▽

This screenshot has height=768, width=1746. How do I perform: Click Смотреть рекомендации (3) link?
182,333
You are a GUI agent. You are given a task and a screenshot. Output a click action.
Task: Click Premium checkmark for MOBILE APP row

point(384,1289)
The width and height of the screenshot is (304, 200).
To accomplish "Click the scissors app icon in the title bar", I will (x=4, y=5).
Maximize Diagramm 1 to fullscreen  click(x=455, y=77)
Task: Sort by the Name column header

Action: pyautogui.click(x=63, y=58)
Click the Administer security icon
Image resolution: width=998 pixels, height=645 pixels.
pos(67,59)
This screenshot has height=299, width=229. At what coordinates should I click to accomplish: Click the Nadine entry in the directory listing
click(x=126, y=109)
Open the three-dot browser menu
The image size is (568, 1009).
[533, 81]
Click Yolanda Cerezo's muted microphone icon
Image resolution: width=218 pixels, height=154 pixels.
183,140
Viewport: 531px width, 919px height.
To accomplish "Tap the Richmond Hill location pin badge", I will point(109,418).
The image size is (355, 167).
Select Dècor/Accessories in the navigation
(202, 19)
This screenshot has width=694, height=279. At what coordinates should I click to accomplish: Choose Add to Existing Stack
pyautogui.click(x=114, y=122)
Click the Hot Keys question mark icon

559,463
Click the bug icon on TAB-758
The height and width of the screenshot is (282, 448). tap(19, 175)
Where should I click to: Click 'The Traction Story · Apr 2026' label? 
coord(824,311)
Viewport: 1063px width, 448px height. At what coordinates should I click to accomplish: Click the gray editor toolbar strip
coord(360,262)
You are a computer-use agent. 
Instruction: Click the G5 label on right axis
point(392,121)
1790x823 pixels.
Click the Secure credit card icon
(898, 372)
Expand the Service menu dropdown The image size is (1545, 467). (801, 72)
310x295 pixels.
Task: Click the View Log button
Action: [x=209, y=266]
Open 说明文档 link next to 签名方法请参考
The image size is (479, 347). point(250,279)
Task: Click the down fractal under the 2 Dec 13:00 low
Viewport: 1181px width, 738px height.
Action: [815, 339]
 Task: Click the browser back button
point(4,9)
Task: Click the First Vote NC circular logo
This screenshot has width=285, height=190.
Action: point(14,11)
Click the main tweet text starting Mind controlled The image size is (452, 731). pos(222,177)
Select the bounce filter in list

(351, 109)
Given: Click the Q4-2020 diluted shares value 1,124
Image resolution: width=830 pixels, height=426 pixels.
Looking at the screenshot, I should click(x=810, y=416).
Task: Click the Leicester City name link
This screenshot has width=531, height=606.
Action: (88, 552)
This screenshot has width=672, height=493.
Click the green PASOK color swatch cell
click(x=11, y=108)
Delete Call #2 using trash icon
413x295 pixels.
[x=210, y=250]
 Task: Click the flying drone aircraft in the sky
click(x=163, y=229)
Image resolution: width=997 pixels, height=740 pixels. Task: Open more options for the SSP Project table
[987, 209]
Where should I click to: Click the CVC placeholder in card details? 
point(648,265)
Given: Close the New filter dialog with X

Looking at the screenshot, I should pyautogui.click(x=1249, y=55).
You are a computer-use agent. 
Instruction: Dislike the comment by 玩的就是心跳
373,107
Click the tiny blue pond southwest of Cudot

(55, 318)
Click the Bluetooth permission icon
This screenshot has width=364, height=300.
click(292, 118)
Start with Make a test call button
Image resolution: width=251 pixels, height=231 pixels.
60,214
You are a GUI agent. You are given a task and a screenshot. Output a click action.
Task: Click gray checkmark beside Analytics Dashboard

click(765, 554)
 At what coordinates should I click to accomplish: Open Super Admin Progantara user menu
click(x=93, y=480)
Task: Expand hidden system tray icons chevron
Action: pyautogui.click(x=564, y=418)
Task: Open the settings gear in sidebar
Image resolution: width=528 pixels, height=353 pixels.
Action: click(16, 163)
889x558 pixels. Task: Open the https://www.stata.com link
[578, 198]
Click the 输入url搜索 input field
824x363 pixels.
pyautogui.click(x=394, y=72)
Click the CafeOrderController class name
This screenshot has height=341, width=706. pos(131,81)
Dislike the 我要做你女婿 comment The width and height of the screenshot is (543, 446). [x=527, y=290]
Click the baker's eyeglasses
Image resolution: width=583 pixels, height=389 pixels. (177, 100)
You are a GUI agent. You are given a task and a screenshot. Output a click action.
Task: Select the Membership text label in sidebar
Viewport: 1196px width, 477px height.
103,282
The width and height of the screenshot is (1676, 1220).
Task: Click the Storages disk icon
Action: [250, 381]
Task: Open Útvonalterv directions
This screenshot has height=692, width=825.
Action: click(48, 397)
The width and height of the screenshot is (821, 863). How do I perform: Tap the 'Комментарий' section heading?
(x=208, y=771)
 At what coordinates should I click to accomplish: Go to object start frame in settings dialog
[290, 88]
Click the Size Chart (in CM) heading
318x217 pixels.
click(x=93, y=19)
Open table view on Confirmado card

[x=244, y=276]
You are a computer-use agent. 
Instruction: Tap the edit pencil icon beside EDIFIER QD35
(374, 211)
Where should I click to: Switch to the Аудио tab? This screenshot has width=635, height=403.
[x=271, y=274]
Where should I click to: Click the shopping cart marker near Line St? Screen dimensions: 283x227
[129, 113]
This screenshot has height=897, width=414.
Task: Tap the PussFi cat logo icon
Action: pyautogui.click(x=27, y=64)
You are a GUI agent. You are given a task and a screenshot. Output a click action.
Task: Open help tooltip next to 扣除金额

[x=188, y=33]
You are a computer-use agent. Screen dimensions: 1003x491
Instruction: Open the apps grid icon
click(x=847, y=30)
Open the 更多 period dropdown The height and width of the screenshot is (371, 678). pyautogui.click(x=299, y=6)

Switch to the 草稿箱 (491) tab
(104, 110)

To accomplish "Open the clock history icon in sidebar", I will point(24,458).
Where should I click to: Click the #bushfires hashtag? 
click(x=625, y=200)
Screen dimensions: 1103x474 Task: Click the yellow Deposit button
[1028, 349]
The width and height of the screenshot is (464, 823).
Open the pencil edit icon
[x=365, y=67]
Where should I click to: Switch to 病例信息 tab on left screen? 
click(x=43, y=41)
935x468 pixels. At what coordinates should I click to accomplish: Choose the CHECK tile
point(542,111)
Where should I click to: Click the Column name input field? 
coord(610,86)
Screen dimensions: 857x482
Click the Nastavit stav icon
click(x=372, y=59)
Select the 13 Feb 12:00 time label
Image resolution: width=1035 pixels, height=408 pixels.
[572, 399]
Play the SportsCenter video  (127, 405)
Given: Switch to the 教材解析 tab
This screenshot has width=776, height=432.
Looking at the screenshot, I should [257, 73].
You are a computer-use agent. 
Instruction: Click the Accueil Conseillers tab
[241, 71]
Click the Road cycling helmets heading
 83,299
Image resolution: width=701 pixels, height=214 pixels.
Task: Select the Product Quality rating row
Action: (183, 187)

△

Instructions to follow | Report the number of lines in the records above that include "will", leaving out any other words.

Answer | 3